Beyond Guangzhou, Teochew and Chaozhou cooking appears at the high end of Chinese restaurant programs in other cities. Xin Rong Ji in Beijing, 102 House in Shanghai, Ru Yuan in Hangzhou, Xin Rong Ji in Chengdu, Dai Yuet Heen in Nanjing, and Chef Tam's Seasons in Macau each show different facets of how the broader Cantonese and Teochew tradition is interpreted across China's major dining cities. Our Guangzhou wineries guide covers options for those planning a full evening around the meal.
Planning a Visit
Dai Yong Town is on the third floor of the Xianjian Business Building at 259 Yanjiang Middle Road in Guangzhou's Yuexiu District. The ¥¥ price tier makes it one of the more accessible Michelin-recognized restaurants in the city, and the Bib Gourmand recognition from 2025 positions it alongside other venues where the value argument is as much the point as the food itself. Phone and online booking information are not listed in the current record, so confirming reservations in advance, particularly for larger celebration groups, is worth handling directly through the restaurant or a local contact.
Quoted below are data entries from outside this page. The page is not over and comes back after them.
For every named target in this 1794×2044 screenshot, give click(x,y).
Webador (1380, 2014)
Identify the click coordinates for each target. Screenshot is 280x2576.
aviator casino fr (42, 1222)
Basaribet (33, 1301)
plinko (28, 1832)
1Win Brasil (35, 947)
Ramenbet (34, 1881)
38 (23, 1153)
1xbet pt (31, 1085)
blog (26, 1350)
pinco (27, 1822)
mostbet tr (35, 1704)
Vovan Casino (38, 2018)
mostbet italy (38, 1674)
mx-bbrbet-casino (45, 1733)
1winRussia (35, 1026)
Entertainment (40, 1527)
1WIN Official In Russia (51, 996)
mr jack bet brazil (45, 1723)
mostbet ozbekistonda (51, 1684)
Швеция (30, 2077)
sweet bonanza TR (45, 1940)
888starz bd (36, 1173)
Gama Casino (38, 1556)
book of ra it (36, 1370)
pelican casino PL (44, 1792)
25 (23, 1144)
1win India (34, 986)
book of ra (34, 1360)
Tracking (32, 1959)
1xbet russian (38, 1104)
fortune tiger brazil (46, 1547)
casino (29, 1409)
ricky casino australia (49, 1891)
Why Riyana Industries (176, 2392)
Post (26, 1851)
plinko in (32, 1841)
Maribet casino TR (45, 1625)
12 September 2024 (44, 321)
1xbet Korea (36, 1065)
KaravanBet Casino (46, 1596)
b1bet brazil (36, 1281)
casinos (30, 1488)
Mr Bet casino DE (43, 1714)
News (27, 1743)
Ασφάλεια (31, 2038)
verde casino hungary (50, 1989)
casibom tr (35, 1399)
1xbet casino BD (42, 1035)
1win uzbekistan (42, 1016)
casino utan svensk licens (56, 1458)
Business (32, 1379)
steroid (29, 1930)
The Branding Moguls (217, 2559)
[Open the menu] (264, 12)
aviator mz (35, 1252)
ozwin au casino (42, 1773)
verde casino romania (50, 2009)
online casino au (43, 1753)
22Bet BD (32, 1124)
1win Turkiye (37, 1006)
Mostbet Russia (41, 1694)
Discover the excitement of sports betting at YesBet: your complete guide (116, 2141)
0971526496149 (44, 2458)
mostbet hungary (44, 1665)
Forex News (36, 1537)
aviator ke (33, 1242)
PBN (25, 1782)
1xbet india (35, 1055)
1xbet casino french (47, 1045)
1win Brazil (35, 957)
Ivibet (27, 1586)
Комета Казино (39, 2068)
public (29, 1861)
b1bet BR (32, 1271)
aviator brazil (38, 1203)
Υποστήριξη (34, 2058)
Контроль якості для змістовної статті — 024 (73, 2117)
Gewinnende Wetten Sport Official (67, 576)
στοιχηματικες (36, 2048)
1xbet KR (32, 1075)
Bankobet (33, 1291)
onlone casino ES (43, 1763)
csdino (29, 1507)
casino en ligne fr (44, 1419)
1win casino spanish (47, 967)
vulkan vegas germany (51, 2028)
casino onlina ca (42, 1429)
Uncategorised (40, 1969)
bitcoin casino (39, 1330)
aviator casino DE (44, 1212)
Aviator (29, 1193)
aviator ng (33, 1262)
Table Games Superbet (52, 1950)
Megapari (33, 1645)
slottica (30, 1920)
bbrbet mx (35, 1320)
The Yanjiang Middle Road location sits near the Pearl River waterfront, making it a practical base for an evening that might extend beyond the meal itself.
What Should I Order at Dai Yong Town?
The marinated raw crab is the dish the Michelin record specifically calls out, arriving over dry ice fog with roe described as gelatinous and rich with umami and winey complexity. It comes with hot ginger tea, a traditional pairing rooted in Chaoshan food principles. Beyond that anchor dish, the kitchen follows the Chaoshan tradition of ingredients and seafood sourced directly from the region, so the menu will reflect what the Chaoshan coast is producing at any given time. Asking the staff, all of whom are from the Chaoshan area, is the most direct way to understand what is at its peak on a given visit.